**CHALLENGE A:**
Answer these questions about the passage on Paula's weekend visit:
(i) What was the narrator washing at the kitchen sink?
(ii) What did Paula carry when she bolted out the back door?
(iii) What did Paula forget to put on before going outside?

**EXCERPT PROVIDED:**
....
It was just after dawn on Sunday morning. I was washing raspberries at the kitchen sink, and thinking ahead to Monday.

My friend Paula had spent the weekend with us, and when she came into the kitchen, she startled me with her gasp.

“Jennifer!” she cried out. “Look. Look outside!”

I lifted my eyes to see what Paula saw, while the water kept running cold over my hands.

Paula bolted out the back door with her iPhone, to capture moments. It was a subzero morning, and my friend forgot to put on her shoes. Or maybe she figured she was about to step on holy ground. I can’t say for sure. But out she went, barefoot.

I turned off the water and stood stock-still at the kitchen sink.

Paula rushed back in, giggling this long stream of joy at her discoveries. She slipped on her shoes, and I watched out the kitchen window, from my sink. I watched how she ran across my yard, through snow and wind, running after beauty.

I felt tears spring up, and I was jealous for her eyes. She was like a child, chasing God in my yard.

When was the last time … ?
....
**CHALLENGE B:**
Render the rows below as a Markdown table with the columns No. and Line, numbering each line and skipping blank lines. Cover the rows from the first line up to and including the line with "Click the Best".

**SUPPLIED DATA:**
....
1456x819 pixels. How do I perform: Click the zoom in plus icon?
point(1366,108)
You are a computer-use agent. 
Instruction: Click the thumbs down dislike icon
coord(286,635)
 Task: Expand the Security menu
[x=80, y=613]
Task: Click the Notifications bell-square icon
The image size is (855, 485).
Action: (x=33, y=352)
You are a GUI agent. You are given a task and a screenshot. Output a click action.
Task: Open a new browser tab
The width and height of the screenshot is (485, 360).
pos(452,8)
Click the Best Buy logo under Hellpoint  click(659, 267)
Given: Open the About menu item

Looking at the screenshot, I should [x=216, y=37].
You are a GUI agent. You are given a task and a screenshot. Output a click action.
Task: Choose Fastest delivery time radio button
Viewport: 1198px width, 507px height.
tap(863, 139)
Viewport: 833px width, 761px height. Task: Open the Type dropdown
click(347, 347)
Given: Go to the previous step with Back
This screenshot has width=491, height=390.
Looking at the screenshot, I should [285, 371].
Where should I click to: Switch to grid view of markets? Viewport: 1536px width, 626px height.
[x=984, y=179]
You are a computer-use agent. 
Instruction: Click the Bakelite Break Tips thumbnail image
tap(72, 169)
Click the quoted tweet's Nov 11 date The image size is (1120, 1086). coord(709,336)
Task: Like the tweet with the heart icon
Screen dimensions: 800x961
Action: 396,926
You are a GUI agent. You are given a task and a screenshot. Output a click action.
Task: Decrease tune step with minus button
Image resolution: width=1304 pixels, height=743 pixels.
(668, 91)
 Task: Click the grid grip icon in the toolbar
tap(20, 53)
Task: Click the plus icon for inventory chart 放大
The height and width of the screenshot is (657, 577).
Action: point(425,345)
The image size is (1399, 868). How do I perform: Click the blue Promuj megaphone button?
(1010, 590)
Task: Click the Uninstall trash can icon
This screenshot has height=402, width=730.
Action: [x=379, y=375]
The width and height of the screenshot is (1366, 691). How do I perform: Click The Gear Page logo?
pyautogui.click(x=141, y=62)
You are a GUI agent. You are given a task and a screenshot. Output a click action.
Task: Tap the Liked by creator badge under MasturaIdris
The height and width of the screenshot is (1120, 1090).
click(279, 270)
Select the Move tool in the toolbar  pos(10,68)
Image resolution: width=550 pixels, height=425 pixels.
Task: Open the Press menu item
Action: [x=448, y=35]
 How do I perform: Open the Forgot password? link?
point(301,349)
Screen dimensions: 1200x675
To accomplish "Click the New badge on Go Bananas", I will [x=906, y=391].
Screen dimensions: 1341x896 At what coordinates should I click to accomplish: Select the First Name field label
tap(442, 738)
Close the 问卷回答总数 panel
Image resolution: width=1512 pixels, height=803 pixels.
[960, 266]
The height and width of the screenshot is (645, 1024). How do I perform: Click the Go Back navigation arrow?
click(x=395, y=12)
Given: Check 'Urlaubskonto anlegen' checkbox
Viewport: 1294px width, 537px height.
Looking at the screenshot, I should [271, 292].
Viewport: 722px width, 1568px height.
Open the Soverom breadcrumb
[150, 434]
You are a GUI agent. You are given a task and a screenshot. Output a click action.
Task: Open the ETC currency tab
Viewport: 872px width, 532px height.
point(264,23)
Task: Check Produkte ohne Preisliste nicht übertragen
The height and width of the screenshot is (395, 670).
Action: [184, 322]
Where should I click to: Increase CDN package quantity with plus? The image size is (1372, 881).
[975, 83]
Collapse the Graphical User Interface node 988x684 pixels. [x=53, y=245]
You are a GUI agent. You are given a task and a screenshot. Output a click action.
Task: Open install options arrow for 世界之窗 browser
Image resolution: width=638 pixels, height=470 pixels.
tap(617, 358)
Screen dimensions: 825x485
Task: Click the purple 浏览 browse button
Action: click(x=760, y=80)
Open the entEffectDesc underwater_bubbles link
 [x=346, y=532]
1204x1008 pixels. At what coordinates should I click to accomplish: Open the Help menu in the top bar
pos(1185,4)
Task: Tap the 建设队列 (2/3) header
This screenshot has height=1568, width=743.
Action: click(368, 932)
....
**WORKED ANSWER A:**
(i) Raspberries.
(ii) Her iPhone.
(iii) Her shoes.

**WORKED ANSWER B:**
| No. | Line |
|---|---|
| 1 | 1456x819 pixels. How do I perform: Click the zoom in plus icon? |
| 2 | point(1366,108) |
| 3 | You are a computer-use agent.  |
| 4 | Instruction: Click the thumbs down dislike icon |
| 5 | coord(286,635) |
| 6 |  Task: Expand the Security menu |
| 7 | [x=80, y=613] |
| 8 | Task: Click the Notifications bell-square icon |
| 9 | The image size is (855, 485). |
| 10 | Action: (x=33, y=352) |
| 11 | You are a GUI agent. You are given a task and a screenshot. Output a click action. |
| 12 | Task: Open a new browser tab |
| 13 | The width and height of the screenshot is (485, 360). |
| 14 | pos(452,8) |
| 15 | Click the Best Buy logo under Hellpoint  click(659, 267) |